しかし戦後、米国により教育改革が断行され、義務教育ではもちろん、大学に至るまで安全保障や軍事について全く教えなくなった。


■米国の深慮遠謀を見抜けない為政者にリーダーの資格なし

 そして60余年、その教育を受けてきた世代が日本の指導層を占めるようになった昨今、現在のように安全保障への無関心、無感覚が生じている。

 これが当時の米国の深慮遠謀であり大戦略だったとしたら、それに唯々諾々と従ってきたこれまでの為政者の責任はあまりにも大きい。

 鳩山前首相は「友愛」を外交の中心理念に掲げた。「対等な立場でお互いを尊重し、尊敬し合う」ことだそうだが、外交とは机上で握手しながら机の下では足を蹴とばし合うのが本質である。

 「友愛」だけではあまりに一面的である。国家を危機に陥らせない安全保障のセンスがあるなら、必ずヘッジ(リスクを回避するための保険)をかけるべきである。

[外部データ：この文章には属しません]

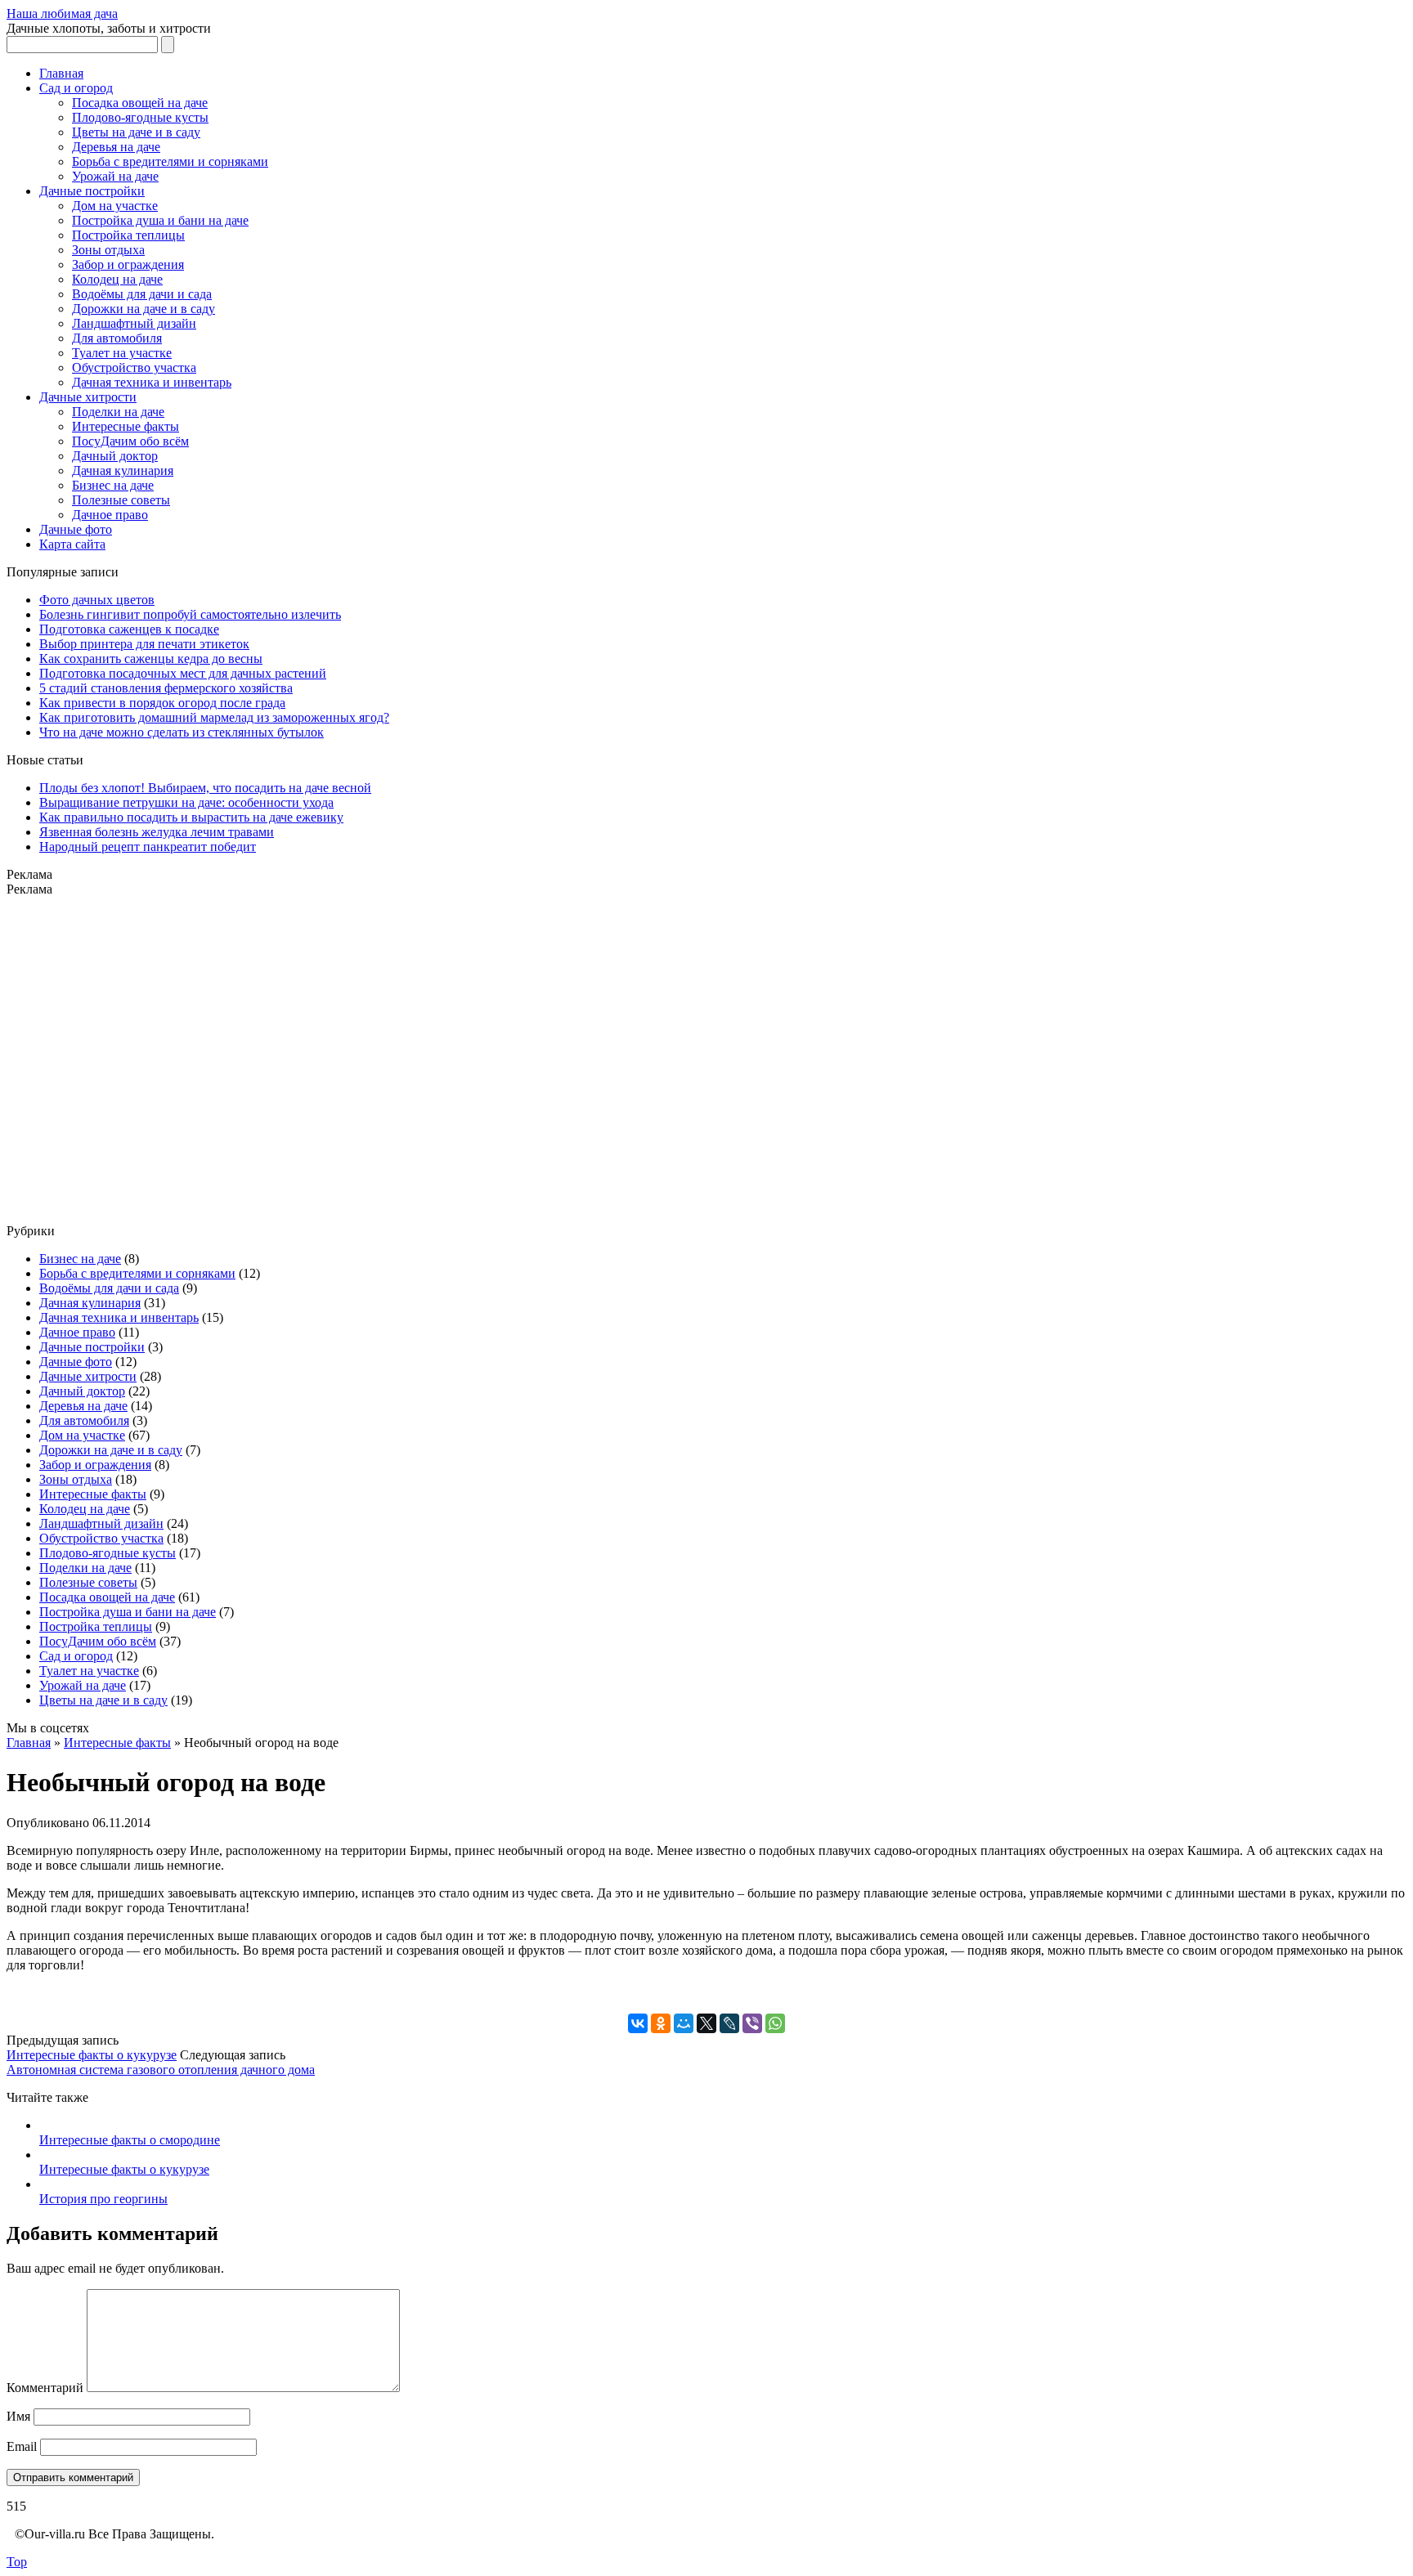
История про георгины (103, 2199)
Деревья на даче (116, 147)
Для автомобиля (117, 338)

 中国が主張する第2列島線(伊豆諸島を起点に、小笠原諸島、グアム、サイパン、パプアニューギニアに至るライン)付近にある沖ノ鳥島を聖域化することは、中国にとって対米戦略上不可欠で、逆に中国が外洋に出ることを扼している第1列島線付近に位置する与那国島など先島諸島などについても、中国の長期戦略にとっては必須の獲物である。


■シーパワーを失えば国力は急速に衰える

 これらも日本が我が国固有の領土であることをしっかり主張し、行動しなければ危ういことになる。

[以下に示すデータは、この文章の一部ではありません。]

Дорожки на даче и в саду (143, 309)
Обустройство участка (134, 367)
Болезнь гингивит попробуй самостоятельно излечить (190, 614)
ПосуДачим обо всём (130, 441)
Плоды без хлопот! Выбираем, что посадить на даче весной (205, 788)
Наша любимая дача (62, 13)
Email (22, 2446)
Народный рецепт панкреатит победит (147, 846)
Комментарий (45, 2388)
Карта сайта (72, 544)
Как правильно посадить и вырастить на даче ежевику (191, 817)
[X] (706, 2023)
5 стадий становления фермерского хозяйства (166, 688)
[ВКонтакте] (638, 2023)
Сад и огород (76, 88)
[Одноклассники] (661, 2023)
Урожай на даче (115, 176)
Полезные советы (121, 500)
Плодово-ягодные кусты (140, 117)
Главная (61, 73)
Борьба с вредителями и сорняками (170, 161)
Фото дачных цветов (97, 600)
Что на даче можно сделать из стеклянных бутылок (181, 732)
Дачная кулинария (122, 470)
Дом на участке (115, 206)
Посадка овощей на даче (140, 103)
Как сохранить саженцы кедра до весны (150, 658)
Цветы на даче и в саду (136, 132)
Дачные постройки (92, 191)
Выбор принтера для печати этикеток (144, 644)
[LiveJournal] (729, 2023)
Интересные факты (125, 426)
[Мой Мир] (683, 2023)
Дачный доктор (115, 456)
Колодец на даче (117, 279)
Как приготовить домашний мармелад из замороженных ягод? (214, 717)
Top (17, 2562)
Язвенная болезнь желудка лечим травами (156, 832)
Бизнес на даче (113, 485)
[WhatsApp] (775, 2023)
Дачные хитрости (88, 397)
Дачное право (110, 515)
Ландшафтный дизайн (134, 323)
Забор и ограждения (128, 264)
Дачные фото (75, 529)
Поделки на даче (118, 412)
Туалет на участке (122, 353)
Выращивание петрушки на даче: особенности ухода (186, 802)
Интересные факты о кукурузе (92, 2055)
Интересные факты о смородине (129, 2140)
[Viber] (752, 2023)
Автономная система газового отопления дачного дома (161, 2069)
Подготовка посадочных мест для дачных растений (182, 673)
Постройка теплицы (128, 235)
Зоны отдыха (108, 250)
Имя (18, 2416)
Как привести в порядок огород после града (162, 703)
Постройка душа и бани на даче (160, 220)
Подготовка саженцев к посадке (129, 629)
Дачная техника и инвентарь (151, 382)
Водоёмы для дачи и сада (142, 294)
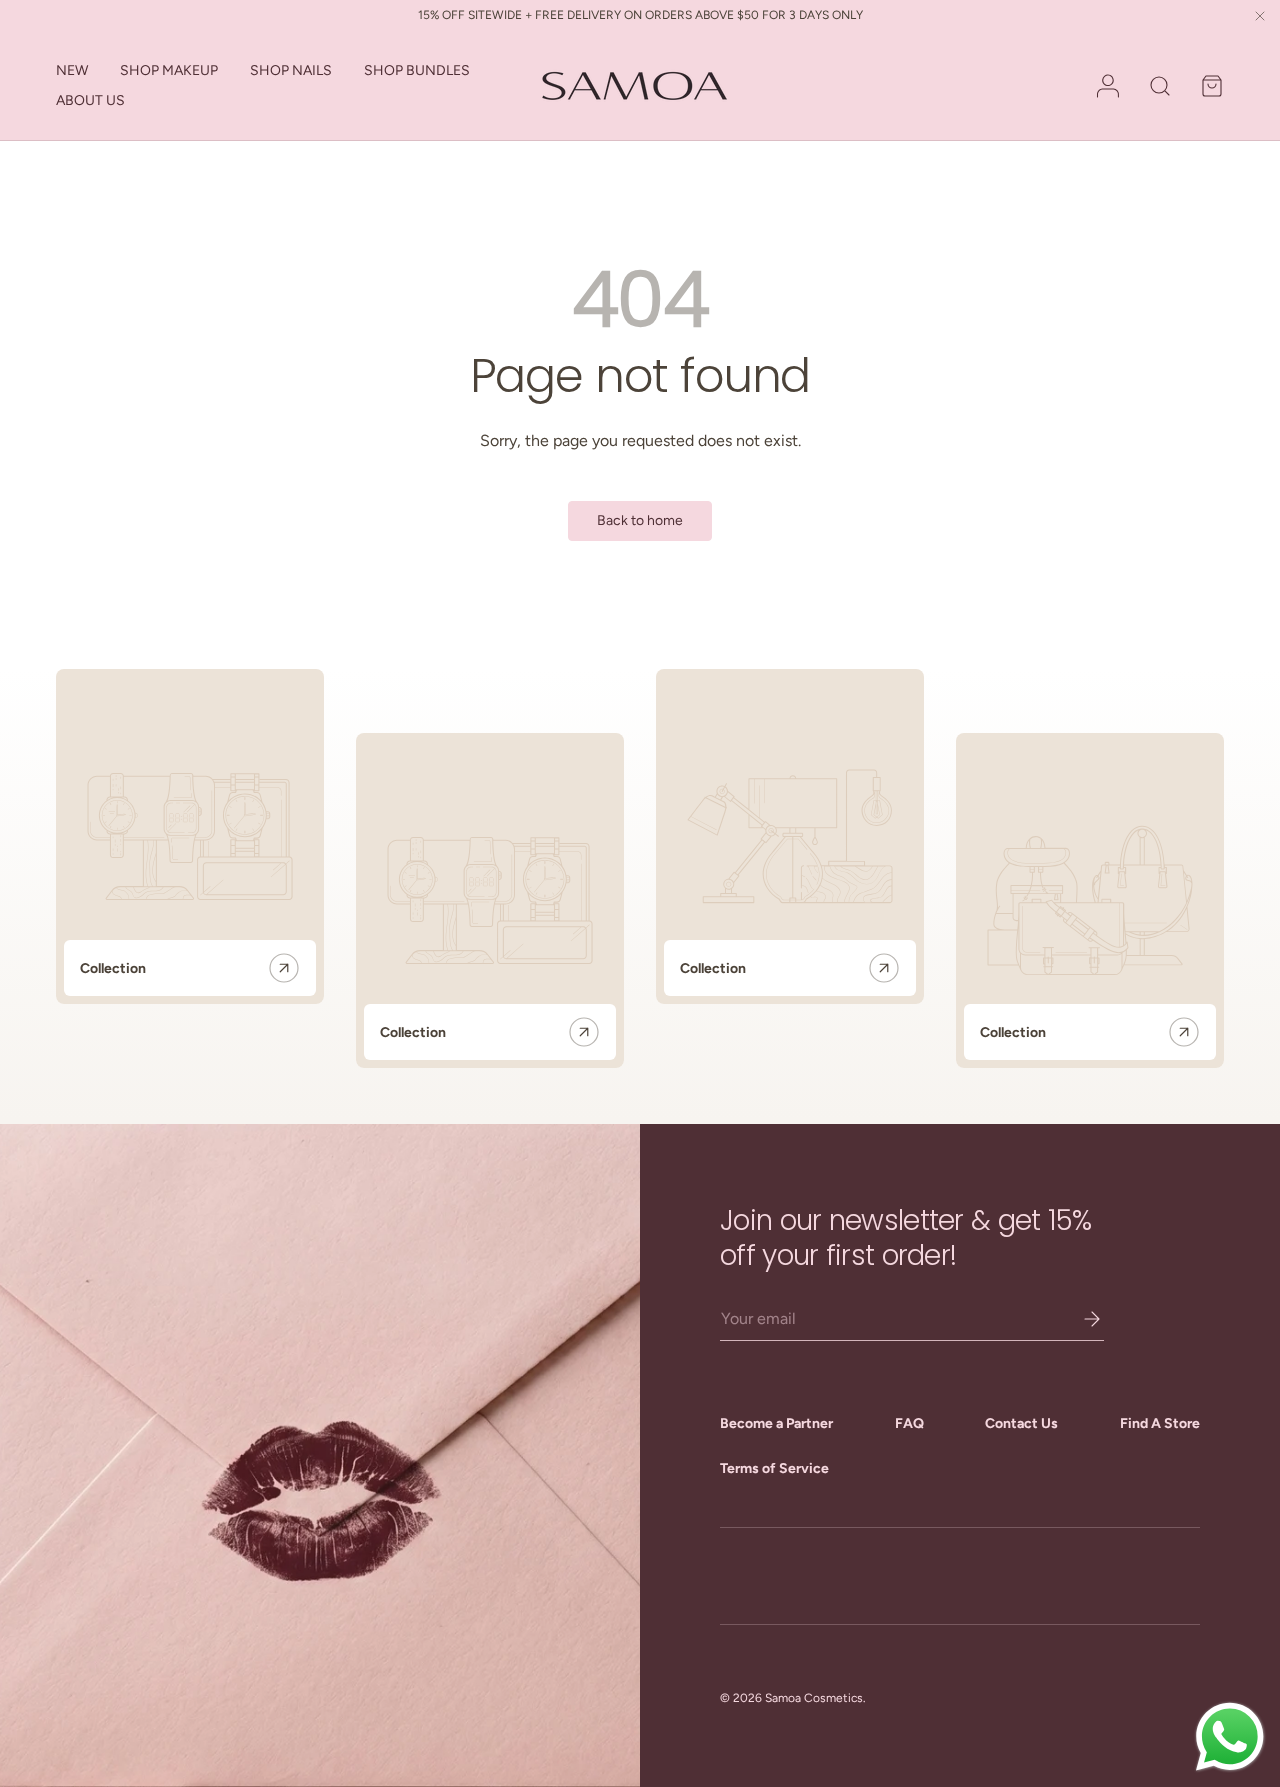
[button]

 そして大切な海洋権益を失いかねない。それは米国のアルフレッド・セイヤー・マハンがその著『海上権力史論』で論理を展開した「シーパワー」を失うことにつながり、我が国がその国力を萎める大きな要因になる恐れがある。

 米国は、今年2月に発表した2010QDRの中で、米海空軍が共同でJoint Air-Sea Battle Concept(JASBC)の検討を開始したことを公にした。

 対北朝鮮や対イラン政策上、中国の協力が欠かせない事情から、従来のQDRと異なって対中国関連の表現が非常に抑制的になっていると言われているQDRではあるが、中国の接近拒否(Anti-Access)、領域拒否(Ant-Denial)戦略に対処し、西太平洋地域における米国の関与力を保全するためのヘッジ戦略は海空軍共同でしっかりと創り上げようというものである。

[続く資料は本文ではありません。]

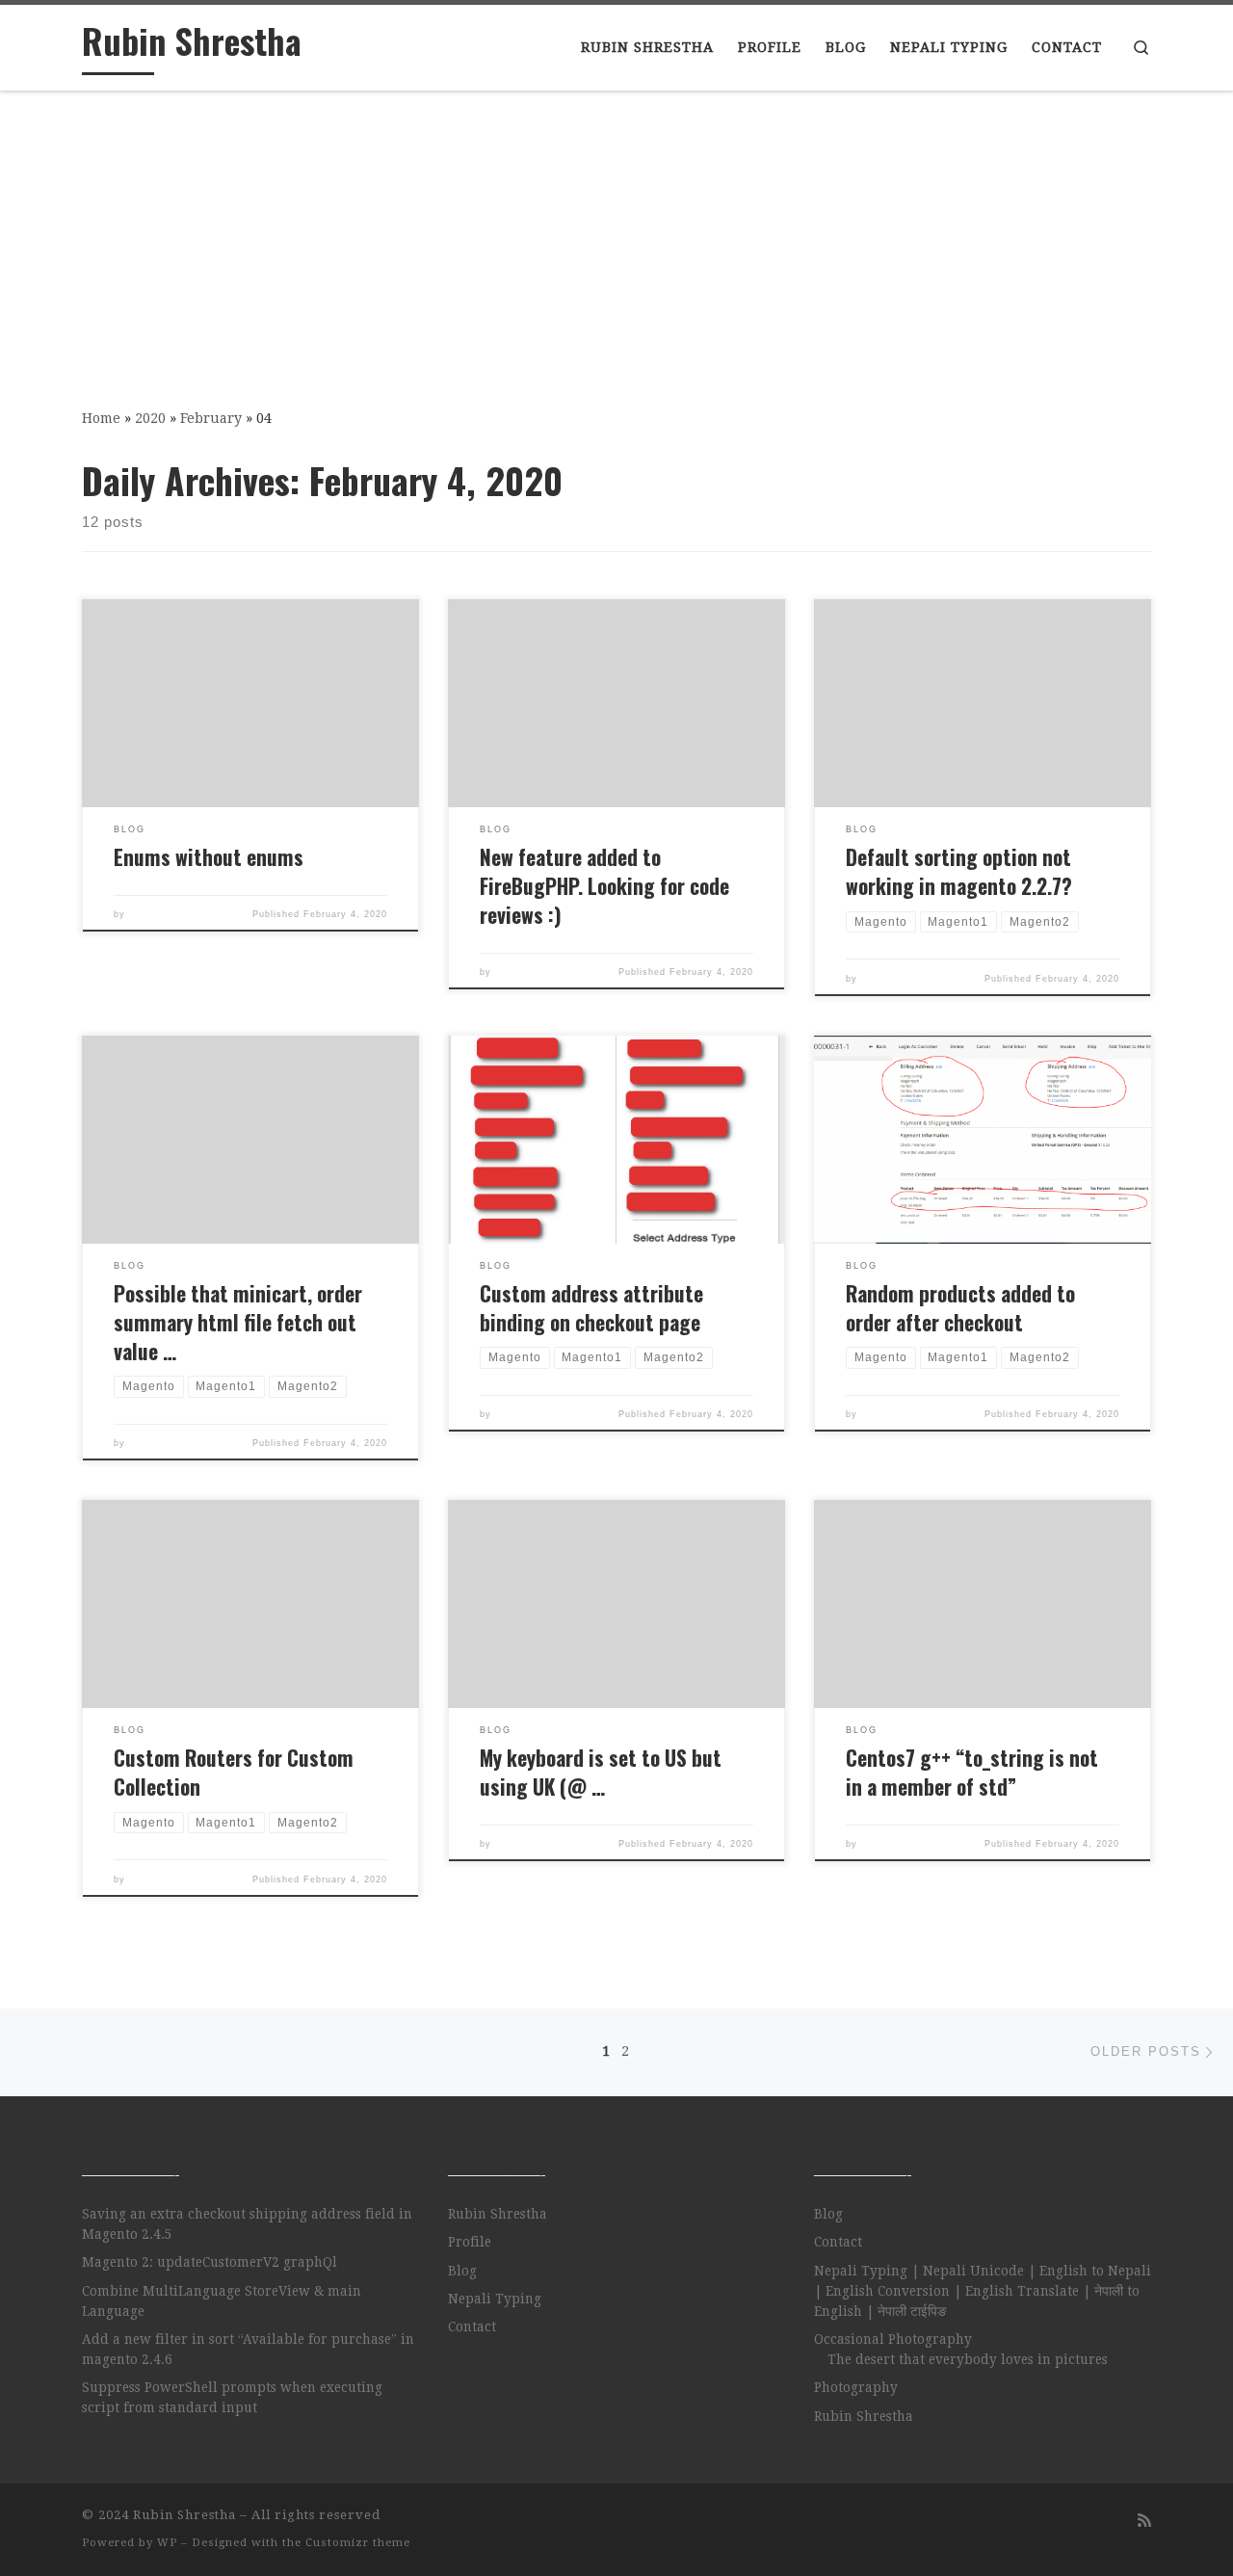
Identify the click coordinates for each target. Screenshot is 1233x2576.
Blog (462, 2270)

この戦略の中で我が国が果たす役割は大きく、期待されているはずである。仮に我が国の貢献が期待できないとするなら、今後の日米関係に深刻な影響が出るに違いない。


■ヘッジ戦略は採るものではなく、選択肢を決めるもの

 世界各国は理想論をぶち上げつつも、きちんとヘッジ戦略を採って万一の場合に備えている。「ヘッジ戦略を採る」と言うからおかしくなるのかもしれない。

 ヘッジ戦略は、その方策を採る、採らないという問題ではなく、採るに当たってどのような選択肢を採るのかというのが通例である。国家の存立をギャンブルに賭けるわけにはいかない。しかし我が国ではヘッジ戦略を採るか否かの議論になっているように思える。

 最悪の状況でも国家を危機に陥れないよう、備えの手を打っておくのが為政者として当然の責任であり、国民もそれを踏まえたうえで国政を任せる。

 ところが「国民の代表」として、また最近は政治主導を強く唱えて政策をリードしようという志のある政治家が、安全保障への配慮に全く欠け、見識を持っていないとしたら、この国の行く末は寒々としたものがある。